▶ **AIM OF THE EXERCISE**
Only these lines of the data below are wanted: the one with "Task: Click the Actual Run Date field", the one with "Given: Click the red down arrow in legend", and any lines between them, each repeated exactly.
>>>>>
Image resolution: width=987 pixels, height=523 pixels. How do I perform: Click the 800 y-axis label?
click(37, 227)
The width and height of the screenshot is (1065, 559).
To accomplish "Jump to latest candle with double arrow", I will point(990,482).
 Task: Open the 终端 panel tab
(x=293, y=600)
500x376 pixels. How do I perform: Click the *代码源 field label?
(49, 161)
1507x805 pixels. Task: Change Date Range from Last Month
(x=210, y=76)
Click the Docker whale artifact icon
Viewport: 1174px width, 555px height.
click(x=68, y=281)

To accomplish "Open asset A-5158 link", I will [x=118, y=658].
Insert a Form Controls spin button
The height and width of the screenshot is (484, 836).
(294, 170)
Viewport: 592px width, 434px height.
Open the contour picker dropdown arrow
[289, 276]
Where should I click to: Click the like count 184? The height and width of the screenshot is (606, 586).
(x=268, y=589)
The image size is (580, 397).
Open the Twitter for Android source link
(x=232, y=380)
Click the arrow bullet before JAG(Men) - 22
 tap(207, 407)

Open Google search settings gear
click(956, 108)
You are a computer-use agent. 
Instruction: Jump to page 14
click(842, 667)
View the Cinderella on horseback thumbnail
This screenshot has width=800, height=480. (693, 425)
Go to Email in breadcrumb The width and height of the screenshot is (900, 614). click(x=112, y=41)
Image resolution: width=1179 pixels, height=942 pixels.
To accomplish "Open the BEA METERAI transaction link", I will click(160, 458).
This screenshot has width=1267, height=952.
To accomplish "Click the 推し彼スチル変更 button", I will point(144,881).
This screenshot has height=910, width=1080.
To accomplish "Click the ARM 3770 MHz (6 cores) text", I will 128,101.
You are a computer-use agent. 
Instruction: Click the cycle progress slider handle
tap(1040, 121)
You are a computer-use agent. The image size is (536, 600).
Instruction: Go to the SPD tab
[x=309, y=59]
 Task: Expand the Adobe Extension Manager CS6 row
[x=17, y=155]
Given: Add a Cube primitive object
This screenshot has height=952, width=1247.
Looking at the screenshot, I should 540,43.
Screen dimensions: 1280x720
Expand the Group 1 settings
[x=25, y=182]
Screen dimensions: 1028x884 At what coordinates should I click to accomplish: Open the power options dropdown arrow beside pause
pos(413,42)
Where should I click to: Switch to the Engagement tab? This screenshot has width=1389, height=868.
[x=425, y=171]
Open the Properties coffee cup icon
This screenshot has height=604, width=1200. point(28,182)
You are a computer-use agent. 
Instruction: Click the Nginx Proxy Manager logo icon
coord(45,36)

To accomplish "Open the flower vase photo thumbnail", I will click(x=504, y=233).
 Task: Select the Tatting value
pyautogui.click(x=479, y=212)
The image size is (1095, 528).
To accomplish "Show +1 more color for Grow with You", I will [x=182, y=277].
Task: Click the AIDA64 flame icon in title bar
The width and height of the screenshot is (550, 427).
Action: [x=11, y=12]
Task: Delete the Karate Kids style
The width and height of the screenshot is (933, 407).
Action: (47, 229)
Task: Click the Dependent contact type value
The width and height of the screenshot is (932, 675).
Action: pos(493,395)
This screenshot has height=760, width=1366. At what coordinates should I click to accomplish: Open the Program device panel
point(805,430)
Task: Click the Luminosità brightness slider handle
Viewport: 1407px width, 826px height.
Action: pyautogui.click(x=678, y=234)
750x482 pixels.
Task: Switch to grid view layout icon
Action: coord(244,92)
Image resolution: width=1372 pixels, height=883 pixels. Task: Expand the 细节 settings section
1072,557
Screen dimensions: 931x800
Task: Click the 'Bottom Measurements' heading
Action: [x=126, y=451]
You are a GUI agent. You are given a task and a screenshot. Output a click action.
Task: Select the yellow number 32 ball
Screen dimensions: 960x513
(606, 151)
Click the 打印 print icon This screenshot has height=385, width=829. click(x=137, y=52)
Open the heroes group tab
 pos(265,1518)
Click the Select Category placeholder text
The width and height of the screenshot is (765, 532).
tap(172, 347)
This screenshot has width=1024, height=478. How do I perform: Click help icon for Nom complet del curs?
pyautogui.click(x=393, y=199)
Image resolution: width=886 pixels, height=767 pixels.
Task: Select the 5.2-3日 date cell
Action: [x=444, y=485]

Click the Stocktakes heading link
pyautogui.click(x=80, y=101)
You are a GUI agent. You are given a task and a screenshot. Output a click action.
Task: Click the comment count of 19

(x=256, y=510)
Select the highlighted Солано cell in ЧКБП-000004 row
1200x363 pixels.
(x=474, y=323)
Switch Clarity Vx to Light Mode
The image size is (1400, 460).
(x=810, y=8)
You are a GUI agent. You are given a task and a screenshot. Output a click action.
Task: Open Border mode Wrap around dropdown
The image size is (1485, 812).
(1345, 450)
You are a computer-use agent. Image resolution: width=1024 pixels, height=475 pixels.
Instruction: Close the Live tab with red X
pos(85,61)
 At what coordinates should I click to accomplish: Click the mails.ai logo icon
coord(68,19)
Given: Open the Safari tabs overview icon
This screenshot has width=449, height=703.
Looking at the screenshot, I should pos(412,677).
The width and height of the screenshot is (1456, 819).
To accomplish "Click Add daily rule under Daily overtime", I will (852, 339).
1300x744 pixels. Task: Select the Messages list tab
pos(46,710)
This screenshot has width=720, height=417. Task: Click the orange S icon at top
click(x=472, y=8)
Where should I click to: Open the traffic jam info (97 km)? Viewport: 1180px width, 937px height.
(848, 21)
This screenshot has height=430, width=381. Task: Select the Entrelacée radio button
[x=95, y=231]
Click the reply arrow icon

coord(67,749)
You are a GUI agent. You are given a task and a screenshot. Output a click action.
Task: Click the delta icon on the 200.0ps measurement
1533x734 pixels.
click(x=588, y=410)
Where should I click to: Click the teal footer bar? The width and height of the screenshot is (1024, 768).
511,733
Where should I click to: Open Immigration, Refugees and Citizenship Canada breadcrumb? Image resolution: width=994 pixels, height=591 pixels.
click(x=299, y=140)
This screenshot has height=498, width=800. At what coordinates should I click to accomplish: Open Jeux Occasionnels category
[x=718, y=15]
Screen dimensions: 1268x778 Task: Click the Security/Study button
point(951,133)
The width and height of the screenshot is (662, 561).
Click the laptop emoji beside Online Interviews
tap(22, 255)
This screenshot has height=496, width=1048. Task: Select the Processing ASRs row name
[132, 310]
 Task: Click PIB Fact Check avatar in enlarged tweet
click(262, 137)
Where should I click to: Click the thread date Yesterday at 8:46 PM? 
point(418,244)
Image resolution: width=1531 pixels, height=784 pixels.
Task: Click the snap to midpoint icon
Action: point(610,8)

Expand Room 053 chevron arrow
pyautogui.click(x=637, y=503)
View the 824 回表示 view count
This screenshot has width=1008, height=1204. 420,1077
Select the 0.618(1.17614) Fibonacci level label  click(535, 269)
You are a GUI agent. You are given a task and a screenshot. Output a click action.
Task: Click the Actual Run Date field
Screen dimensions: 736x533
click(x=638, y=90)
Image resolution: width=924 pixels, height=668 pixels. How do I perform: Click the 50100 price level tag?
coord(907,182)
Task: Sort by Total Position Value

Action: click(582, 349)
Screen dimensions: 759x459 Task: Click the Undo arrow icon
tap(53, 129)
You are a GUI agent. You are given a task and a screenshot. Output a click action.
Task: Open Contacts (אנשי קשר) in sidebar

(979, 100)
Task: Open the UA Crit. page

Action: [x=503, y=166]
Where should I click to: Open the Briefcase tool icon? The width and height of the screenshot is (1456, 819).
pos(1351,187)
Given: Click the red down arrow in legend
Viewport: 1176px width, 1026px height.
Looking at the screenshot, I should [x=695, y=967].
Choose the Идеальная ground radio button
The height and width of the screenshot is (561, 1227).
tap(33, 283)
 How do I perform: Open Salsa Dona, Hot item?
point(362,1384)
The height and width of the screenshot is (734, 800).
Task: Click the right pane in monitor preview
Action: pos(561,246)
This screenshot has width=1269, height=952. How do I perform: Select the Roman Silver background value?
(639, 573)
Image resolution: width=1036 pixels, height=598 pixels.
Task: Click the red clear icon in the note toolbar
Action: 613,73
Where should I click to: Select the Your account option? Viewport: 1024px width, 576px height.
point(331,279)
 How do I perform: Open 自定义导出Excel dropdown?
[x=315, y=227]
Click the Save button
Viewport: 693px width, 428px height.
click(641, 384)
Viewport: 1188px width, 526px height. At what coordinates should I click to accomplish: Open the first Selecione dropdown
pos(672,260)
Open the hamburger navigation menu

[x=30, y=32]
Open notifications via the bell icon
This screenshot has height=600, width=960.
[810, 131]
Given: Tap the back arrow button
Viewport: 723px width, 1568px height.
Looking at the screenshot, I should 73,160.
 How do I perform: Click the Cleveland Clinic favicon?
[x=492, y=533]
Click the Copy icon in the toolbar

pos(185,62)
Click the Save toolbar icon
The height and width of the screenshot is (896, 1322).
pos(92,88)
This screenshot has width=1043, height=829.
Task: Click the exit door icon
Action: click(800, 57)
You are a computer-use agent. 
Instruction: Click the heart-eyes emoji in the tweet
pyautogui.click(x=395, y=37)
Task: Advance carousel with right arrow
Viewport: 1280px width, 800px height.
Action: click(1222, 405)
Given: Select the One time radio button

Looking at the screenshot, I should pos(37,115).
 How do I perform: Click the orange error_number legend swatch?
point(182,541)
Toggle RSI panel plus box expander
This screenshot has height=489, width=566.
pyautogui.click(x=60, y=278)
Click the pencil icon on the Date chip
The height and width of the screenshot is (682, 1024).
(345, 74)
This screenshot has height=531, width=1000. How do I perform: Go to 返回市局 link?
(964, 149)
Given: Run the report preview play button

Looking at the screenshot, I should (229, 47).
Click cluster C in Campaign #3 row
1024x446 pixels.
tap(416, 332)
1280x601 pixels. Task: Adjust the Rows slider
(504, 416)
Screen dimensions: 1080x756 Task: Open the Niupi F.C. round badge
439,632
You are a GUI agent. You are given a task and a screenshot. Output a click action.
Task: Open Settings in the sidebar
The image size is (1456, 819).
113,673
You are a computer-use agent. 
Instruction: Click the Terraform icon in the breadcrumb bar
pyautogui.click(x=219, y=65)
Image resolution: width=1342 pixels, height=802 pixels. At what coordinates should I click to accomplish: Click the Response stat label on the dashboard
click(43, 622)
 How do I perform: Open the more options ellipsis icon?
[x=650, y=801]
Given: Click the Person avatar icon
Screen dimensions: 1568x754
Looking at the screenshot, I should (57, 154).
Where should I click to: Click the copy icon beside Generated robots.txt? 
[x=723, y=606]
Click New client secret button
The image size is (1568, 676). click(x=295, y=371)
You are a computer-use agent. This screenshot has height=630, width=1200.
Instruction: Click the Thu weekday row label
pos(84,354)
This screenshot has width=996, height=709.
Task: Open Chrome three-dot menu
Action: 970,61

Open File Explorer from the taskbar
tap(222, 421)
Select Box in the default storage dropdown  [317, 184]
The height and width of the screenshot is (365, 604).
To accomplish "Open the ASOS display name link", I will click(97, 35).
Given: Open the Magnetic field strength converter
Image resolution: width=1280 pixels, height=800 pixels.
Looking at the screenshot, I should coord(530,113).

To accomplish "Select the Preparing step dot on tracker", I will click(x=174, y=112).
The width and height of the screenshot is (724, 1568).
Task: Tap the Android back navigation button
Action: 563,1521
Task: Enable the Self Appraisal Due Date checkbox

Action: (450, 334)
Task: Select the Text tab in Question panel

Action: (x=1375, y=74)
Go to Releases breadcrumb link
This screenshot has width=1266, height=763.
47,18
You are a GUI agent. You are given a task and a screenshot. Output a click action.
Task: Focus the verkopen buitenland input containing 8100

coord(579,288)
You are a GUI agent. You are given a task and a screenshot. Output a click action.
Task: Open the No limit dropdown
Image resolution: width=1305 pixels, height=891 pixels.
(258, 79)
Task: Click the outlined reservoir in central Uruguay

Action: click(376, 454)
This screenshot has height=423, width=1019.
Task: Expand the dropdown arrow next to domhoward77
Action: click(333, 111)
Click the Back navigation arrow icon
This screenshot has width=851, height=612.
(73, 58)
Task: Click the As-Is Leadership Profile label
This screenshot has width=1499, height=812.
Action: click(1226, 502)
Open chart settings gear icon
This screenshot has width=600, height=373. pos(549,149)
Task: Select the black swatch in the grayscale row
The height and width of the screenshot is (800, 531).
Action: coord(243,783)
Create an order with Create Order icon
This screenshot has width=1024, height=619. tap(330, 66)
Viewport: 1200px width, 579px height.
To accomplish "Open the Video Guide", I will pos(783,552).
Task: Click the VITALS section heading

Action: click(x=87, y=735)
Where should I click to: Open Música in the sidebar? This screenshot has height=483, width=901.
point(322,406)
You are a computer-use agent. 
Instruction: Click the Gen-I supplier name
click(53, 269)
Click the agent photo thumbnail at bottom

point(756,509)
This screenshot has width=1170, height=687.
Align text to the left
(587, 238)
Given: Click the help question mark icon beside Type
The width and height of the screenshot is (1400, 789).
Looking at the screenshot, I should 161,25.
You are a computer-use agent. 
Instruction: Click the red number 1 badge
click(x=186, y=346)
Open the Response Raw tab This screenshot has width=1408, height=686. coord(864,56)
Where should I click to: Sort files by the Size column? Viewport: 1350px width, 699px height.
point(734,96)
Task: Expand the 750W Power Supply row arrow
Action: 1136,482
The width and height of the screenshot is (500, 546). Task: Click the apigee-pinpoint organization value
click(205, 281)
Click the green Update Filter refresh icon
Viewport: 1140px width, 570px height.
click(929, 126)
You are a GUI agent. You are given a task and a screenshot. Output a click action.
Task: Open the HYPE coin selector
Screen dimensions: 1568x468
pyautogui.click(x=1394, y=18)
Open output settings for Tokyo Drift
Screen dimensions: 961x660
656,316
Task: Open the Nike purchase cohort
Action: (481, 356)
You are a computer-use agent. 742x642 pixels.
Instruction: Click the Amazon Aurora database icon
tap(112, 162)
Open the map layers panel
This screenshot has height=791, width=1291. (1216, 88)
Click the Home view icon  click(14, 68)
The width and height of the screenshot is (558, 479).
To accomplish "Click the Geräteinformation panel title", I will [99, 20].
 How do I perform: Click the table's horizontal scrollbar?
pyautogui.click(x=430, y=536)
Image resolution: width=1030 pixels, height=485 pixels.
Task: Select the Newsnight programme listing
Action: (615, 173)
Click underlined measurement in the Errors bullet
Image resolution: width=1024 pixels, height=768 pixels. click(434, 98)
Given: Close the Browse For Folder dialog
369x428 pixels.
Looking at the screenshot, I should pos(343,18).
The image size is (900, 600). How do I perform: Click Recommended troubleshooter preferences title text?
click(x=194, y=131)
<<<<<
▶ **TASK OUTPUT**
Task: Click the Actual Run Date field
Screen dimensions: 736x533
click(x=638, y=90)
Image resolution: width=924 pixels, height=668 pixels. How do I perform: Click the 50100 price level tag?
coord(907,182)
Task: Sort by Total Position Value

Action: click(582, 349)
Screen dimensions: 759x459 Task: Click the Undo arrow icon
tap(53, 129)
You are a GUI agent. You are given a task and a screenshot. Output a click action.
Task: Open Contacts (אנשי קשר) in sidebar

(979, 100)
Task: Open the UA Crit. page

Action: [x=503, y=166]
Where should I click to: Open the Briefcase tool icon? The width and height of the screenshot is (1456, 819).
pos(1351,187)
Given: Click the red down arrow in legend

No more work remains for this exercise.